Interactive systems for code and data demography

Talk
Elena Glassman
University of California, Berkeley
Talk Series: 
Time: 
04.03.2018 11:00 to 12:00
Location: 

AVW 4172

Programming—the means by which we tell computers what to do—has changed a lot over time. Programming today means programming alongside hundreds of fellow students, thousands of fellow professional software engineers at a particular company, or millions of fellow developers in the open-source community sharing their code online. In this talk, I will describe several interactive systems I have built that exploit the structure within large volumes of peer-produced code to help communities of programmers learn about, reflect on, and teach how to write more correct, readable code. These systems are made possible by code demography, which I define as statistics, algorithms, and visualizations that help people comprehend and interact with population-level structure and trends in large code corpora. The key to my approach is designing or inferring abstractions that capture critical features and abstract away variation that is irrelevant to the user.

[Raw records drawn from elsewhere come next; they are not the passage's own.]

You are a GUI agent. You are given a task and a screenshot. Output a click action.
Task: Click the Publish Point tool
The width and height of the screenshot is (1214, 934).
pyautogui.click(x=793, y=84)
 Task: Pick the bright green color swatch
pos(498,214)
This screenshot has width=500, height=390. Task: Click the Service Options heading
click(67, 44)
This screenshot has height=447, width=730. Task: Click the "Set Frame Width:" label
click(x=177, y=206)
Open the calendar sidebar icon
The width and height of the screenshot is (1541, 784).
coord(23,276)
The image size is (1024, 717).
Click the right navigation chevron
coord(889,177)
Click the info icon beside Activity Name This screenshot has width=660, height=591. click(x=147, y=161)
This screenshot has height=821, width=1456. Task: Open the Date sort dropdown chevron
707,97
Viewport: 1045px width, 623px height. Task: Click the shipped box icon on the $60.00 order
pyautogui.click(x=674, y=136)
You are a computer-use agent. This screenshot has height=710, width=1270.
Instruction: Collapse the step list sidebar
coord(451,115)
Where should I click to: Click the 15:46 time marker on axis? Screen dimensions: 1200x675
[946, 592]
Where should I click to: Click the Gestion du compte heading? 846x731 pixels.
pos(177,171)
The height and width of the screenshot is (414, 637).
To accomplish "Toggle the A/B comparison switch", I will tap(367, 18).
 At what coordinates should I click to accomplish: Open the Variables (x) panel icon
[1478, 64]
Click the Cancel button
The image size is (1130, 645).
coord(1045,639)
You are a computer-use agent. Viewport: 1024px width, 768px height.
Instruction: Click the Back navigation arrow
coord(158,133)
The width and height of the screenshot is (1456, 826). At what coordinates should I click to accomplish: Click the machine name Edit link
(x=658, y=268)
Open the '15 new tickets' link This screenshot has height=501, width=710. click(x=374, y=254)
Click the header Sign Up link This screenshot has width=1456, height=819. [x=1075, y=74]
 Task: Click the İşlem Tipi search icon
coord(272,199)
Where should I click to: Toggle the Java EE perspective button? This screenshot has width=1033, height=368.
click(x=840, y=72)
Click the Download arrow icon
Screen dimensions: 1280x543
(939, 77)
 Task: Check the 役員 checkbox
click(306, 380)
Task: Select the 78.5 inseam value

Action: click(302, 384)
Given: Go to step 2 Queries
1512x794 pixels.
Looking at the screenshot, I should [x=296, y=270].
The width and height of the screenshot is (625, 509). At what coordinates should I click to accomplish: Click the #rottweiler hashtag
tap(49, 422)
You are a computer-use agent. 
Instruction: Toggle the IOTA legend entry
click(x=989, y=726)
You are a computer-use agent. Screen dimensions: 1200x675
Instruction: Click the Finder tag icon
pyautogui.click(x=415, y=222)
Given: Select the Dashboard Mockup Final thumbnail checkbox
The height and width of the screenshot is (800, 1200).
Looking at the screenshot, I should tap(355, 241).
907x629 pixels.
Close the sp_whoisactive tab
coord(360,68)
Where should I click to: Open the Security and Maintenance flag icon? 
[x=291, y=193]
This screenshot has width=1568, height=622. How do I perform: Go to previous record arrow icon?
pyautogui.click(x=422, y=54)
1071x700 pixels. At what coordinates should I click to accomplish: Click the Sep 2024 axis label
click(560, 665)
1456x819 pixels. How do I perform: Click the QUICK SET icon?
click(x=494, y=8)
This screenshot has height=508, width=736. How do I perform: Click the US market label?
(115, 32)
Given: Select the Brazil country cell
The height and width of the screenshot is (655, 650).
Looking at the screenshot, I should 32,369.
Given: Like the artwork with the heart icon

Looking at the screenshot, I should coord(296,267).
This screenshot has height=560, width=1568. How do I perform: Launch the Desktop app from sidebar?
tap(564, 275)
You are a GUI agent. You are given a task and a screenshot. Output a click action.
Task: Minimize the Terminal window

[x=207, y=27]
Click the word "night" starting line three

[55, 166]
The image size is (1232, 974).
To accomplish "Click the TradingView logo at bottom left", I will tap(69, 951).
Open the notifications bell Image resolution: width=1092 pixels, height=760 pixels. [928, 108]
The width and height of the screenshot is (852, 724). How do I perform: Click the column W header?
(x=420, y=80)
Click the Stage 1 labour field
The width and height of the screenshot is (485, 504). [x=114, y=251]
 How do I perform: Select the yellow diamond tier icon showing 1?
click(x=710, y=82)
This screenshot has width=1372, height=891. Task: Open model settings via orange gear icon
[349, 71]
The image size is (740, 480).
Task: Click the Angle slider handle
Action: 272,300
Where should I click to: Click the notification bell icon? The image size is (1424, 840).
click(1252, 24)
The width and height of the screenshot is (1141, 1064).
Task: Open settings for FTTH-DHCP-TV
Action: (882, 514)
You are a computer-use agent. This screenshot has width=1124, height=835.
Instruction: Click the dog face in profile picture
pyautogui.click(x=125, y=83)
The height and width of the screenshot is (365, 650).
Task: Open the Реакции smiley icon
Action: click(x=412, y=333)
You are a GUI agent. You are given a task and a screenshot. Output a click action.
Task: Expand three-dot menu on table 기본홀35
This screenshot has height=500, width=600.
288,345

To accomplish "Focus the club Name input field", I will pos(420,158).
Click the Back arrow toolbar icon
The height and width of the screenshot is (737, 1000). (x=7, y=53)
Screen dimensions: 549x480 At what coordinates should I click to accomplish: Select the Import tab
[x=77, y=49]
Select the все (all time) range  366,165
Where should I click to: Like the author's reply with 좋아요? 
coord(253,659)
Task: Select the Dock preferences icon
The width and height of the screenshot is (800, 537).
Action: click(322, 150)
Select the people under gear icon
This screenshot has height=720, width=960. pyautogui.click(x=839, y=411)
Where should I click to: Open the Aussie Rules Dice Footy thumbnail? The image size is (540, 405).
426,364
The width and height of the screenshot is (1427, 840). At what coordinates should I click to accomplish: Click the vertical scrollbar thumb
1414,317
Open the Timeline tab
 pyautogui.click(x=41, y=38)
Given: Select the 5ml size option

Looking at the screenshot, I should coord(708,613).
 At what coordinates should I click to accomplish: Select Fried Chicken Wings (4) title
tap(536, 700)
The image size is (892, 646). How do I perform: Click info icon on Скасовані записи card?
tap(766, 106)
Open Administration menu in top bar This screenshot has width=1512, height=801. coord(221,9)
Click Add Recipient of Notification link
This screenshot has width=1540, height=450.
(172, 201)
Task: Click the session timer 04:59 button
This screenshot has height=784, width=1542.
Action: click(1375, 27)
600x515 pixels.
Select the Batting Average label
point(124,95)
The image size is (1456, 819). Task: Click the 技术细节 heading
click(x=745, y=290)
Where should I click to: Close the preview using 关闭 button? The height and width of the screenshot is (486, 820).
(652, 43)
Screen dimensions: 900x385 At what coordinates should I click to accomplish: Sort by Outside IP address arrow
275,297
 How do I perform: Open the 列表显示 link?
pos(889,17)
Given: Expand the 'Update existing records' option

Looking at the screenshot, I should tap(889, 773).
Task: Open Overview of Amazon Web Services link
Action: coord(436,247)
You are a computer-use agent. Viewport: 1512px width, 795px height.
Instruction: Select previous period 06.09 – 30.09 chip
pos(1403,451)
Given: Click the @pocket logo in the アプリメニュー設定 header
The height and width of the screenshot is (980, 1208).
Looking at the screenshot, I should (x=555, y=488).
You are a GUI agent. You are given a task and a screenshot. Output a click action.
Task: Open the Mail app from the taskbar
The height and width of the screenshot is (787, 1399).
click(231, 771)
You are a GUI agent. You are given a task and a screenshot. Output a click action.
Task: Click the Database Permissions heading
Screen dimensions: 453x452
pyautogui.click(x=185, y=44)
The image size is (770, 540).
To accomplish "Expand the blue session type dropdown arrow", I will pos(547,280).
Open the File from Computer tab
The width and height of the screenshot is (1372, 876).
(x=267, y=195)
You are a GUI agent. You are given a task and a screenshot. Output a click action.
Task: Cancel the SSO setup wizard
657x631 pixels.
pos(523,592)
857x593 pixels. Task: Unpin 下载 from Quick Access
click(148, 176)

Code demography can reveal strategically diverse sets of aligned code examples which, according to theories of human concept learning, help people learn, i.e., construct mental abstractions that generalize well. I will focus this talk on two families of systems that use program analysis, program synthesis, and visualization to either power active data-driven teaching in large programming classrooms or passive knowledge sharing within developer communities. Some of these systems have been integrated into UC Berkeley’s largest introductory programming class, which regularly enrolls over 1500 students. I will conclude with my vision for how the techniques of code demography can be generalized to more types of large complex data corpora and enable new data-driven programming paradigms.